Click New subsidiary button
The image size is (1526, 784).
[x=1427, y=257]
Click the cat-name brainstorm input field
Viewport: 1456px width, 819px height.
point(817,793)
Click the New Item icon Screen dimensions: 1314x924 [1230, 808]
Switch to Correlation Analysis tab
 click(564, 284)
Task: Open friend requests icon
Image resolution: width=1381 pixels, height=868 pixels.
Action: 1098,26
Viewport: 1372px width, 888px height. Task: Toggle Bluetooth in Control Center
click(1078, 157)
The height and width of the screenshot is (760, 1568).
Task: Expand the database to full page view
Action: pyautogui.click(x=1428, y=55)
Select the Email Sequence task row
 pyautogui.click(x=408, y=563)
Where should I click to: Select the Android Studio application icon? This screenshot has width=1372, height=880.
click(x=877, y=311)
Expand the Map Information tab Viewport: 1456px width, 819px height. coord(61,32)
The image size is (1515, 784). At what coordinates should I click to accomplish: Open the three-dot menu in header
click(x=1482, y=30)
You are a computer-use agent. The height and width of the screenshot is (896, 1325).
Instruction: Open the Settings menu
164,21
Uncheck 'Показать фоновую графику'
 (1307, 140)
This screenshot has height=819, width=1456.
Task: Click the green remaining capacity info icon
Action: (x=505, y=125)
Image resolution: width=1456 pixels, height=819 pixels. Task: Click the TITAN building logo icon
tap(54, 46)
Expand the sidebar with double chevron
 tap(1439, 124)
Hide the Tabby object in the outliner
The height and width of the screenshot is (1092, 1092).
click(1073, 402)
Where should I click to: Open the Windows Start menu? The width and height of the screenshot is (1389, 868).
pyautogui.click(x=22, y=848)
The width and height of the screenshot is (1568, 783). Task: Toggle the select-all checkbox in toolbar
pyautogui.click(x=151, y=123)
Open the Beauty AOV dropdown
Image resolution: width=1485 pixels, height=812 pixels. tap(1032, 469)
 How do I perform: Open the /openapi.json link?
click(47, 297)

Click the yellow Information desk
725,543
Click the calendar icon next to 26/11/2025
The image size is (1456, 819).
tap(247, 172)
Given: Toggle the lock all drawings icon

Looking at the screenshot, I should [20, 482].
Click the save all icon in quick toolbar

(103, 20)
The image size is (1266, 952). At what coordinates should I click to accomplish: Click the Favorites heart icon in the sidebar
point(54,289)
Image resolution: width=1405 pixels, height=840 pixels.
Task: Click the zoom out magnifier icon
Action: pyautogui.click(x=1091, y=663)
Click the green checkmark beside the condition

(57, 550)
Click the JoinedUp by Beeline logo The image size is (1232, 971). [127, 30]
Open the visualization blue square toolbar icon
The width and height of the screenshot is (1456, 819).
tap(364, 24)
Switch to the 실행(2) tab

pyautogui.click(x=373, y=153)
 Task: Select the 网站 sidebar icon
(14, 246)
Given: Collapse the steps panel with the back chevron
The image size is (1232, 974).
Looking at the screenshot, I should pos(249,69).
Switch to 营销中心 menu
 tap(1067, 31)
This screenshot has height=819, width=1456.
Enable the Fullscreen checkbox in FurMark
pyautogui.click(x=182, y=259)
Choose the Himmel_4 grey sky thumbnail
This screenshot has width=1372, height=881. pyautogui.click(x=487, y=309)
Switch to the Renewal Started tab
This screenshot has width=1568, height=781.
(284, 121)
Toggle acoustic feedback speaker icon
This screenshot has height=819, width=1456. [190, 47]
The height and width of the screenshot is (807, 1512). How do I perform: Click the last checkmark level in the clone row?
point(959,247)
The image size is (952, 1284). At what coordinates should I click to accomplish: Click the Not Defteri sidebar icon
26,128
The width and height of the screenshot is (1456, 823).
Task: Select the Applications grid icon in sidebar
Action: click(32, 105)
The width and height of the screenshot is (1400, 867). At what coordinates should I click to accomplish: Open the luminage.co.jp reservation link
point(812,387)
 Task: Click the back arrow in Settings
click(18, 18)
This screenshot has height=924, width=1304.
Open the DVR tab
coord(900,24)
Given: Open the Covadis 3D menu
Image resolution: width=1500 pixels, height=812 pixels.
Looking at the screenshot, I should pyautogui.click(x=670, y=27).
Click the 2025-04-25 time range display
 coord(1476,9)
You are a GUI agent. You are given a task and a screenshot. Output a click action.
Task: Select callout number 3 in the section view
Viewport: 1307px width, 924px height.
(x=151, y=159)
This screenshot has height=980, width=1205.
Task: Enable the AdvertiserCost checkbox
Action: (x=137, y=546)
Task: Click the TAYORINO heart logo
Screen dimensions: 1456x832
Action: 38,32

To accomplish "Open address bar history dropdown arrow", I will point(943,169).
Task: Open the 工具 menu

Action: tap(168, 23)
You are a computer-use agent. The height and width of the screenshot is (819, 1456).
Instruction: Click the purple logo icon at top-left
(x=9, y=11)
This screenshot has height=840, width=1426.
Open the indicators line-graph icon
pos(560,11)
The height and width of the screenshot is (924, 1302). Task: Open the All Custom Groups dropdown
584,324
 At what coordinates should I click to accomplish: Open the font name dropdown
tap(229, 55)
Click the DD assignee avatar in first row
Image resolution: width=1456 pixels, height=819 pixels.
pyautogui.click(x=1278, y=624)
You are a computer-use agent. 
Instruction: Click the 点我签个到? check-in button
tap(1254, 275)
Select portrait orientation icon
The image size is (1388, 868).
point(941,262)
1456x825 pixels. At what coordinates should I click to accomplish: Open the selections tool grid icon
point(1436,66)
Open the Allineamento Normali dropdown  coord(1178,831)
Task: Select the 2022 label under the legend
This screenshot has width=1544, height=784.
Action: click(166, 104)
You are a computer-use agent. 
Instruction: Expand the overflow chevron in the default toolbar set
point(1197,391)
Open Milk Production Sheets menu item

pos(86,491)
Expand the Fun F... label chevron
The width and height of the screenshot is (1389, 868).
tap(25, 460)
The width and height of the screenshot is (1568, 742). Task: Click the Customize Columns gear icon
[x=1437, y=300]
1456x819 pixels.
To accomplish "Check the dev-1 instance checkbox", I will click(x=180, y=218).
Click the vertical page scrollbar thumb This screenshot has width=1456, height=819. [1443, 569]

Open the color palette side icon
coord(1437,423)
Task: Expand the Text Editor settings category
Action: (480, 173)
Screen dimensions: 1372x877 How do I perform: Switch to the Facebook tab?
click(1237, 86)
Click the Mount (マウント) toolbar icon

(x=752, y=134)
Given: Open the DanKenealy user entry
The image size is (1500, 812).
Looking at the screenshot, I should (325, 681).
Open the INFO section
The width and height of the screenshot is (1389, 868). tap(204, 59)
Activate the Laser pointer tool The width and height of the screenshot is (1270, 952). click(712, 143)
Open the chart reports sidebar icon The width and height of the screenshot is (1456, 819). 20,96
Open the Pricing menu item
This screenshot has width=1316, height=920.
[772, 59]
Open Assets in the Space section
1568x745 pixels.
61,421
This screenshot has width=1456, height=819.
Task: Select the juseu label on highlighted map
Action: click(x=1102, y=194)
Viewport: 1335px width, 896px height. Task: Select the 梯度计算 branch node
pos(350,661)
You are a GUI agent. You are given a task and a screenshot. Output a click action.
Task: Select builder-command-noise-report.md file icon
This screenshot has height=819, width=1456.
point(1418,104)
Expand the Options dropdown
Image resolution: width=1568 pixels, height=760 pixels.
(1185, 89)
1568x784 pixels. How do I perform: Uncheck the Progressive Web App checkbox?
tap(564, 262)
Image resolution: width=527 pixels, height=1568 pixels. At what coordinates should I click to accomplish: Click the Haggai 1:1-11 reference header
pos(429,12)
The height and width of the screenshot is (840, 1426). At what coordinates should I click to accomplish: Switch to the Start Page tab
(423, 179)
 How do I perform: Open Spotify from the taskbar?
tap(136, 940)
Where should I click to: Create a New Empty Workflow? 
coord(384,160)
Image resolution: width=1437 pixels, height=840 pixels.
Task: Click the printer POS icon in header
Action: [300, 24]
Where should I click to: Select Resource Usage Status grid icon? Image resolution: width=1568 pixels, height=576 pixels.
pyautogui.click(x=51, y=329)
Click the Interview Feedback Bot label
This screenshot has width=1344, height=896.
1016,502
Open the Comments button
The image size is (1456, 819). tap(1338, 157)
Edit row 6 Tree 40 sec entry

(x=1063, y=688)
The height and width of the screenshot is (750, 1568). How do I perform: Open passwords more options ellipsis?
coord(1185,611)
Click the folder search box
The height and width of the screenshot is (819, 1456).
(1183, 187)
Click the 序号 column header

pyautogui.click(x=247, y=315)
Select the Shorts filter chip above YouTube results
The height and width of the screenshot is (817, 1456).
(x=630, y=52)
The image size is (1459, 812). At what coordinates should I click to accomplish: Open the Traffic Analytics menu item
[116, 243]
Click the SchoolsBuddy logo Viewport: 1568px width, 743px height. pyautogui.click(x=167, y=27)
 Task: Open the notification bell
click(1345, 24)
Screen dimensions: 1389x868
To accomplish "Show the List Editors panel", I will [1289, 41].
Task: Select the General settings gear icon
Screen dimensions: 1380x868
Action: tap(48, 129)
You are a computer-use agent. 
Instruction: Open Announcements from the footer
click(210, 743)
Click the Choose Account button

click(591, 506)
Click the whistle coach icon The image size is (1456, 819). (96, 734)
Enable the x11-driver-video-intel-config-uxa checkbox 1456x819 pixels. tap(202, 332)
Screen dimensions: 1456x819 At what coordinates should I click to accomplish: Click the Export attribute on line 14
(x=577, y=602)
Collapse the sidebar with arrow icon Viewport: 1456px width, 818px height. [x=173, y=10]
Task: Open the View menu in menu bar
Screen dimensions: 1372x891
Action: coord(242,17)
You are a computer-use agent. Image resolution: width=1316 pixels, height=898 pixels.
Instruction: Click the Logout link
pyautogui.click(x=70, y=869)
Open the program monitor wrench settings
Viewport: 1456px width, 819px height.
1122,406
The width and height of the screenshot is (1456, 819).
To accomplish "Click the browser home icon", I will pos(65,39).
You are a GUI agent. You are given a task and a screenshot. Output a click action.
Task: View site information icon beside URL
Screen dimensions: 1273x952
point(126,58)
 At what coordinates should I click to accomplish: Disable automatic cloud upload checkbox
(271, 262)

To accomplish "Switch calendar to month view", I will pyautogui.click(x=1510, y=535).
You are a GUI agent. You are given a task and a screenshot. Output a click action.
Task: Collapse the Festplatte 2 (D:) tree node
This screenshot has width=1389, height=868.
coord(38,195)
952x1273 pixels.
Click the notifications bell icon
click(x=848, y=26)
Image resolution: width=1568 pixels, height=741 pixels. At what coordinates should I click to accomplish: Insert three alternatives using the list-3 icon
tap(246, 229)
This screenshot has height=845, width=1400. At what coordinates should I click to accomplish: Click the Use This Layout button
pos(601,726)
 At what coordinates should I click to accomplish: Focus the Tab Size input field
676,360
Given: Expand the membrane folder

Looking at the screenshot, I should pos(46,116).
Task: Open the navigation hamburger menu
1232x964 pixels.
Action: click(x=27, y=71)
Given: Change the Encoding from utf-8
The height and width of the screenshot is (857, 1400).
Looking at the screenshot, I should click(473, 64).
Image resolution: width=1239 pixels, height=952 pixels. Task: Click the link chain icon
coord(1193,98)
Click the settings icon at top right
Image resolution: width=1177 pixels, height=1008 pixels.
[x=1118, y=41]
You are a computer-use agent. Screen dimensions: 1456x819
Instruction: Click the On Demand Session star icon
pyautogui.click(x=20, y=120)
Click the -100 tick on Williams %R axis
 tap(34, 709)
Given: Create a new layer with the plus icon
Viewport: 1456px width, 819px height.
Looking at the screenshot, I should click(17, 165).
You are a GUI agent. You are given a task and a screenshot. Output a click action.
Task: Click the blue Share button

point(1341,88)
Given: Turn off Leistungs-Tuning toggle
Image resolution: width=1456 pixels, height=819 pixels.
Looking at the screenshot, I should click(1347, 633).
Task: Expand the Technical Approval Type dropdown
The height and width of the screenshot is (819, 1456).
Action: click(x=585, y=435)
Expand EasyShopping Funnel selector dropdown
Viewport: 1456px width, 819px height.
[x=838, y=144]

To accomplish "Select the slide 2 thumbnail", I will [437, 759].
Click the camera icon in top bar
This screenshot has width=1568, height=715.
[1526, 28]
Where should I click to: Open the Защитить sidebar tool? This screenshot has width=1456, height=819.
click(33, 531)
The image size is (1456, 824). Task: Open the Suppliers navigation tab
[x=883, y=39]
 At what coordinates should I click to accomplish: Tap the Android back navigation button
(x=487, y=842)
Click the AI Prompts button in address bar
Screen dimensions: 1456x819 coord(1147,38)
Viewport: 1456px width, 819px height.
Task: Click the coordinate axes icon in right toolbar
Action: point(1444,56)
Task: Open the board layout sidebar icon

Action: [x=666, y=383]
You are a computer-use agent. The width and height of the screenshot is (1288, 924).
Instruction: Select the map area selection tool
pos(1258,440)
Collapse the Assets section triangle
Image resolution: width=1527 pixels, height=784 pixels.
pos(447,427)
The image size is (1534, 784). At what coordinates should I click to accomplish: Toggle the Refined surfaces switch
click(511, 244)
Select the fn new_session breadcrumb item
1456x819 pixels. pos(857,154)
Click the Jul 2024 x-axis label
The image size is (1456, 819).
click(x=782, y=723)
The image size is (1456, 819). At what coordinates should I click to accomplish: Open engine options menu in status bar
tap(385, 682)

----------------------------------------

- ASSIGNMENT
Word for word, please print every line from the beginning of the records to the line bearing "Click the New", counting both ends and stopping there.

- RESPONSE
Click New subsidiary button
The image size is (1526, 784).
[x=1427, y=257]
Click the cat-name brainstorm input field
Viewport: 1456px width, 819px height.
point(817,793)
Click the New Item icon Screen dimensions: 1314x924 [1230, 808]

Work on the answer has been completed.